(Beginning of Given data)
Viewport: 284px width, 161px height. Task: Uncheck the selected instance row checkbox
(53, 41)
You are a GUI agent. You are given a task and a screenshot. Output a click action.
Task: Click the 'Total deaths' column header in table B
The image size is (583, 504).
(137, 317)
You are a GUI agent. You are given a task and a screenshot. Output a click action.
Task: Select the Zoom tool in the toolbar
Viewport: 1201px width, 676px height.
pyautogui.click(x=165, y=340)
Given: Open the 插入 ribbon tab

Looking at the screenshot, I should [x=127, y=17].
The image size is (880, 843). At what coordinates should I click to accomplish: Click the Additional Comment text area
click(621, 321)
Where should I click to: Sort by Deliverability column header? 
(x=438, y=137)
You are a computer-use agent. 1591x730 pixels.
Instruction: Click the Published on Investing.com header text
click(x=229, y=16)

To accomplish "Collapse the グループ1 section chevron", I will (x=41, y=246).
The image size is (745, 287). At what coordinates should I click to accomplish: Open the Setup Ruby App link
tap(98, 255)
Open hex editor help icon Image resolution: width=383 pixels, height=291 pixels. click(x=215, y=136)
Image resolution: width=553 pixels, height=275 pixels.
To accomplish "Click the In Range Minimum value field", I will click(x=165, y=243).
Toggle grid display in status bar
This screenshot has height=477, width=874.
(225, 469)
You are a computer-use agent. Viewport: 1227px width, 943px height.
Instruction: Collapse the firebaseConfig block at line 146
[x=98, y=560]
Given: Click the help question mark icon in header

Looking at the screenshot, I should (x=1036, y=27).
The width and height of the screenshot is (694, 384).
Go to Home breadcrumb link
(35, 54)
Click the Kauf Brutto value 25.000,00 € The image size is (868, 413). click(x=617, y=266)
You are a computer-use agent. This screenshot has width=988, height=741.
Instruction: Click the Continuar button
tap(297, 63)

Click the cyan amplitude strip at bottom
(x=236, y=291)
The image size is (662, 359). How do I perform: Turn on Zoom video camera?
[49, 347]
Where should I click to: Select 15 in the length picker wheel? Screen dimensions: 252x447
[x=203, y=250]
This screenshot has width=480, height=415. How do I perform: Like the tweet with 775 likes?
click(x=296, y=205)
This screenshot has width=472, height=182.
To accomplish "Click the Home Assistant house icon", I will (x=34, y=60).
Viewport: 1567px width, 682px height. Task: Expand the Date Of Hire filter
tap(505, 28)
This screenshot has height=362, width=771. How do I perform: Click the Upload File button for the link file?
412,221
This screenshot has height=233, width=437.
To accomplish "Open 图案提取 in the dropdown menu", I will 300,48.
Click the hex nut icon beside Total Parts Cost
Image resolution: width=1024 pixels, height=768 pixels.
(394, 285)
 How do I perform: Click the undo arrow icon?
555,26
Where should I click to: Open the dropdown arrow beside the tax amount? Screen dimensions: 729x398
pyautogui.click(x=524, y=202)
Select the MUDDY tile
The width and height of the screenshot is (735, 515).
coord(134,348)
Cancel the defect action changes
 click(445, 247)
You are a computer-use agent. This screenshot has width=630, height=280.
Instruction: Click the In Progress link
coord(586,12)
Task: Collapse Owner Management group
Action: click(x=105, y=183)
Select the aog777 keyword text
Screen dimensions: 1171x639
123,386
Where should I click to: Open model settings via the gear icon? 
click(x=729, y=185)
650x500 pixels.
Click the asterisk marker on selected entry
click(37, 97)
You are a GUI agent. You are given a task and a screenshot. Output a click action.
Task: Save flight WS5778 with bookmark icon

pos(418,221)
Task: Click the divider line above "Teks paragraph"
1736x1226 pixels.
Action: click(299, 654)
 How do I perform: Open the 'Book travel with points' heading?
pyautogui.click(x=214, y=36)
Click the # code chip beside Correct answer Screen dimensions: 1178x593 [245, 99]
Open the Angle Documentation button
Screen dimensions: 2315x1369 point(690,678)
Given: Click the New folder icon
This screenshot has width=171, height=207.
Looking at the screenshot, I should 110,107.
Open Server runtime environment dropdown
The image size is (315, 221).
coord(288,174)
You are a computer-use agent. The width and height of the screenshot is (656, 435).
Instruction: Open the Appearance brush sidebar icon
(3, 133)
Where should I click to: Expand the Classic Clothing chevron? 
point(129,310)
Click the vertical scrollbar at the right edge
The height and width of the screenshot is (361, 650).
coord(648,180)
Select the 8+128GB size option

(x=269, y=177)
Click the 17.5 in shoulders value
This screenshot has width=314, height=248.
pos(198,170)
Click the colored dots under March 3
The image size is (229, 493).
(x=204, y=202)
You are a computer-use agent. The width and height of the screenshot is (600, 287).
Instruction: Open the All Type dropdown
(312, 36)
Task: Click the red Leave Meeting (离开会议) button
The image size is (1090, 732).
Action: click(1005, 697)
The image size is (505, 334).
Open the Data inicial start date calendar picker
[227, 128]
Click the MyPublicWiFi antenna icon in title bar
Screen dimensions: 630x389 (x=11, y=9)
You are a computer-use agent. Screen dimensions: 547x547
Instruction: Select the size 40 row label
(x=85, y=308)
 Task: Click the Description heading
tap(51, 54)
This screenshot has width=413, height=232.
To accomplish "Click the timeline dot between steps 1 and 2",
(End of Given data)
__What is needed__: The output should be exactly the lines above from the line containing "This screenshot has height=233, width=437." to the line containing "Click the #", inclusive, with no other lines.

__Result of the task__:
This screenshot has height=233, width=437.
To accomplish "Open 图案提取 in the dropdown menu", I will 300,48.
Click the hex nut icon beside Total Parts Cost
Image resolution: width=1024 pixels, height=768 pixels.
(394, 285)
 How do I perform: Click the undo arrow icon?
555,26
Where should I click to: Open the dropdown arrow beside the tax amount? Screen dimensions: 729x398
pyautogui.click(x=524, y=202)
Select the MUDDY tile
The width and height of the screenshot is (735, 515).
coord(134,348)
Cancel the defect action changes
 click(445, 247)
You are a computer-use agent. This screenshot has width=630, height=280.
Instruction: Click the In Progress link
coord(586,12)
Task: Collapse Owner Management group
Action: click(x=105, y=183)
Select the aog777 keyword text
Screen dimensions: 1171x639
123,386
Where should I click to: Open model settings via the gear icon? 
click(x=729, y=185)
650x500 pixels.
Click the asterisk marker on selected entry
click(37, 97)
You are a GUI agent. You are given a task and a screenshot. Output a click action.
Task: Save flight WS5778 with bookmark icon

pos(418,221)
Task: Click the divider line above "Teks paragraph"
1736x1226 pixels.
Action: click(299, 654)
 How do I perform: Open the 'Book travel with points' heading?
pyautogui.click(x=214, y=36)
Click the # code chip beside Correct answer Screen dimensions: 1178x593 [245, 99]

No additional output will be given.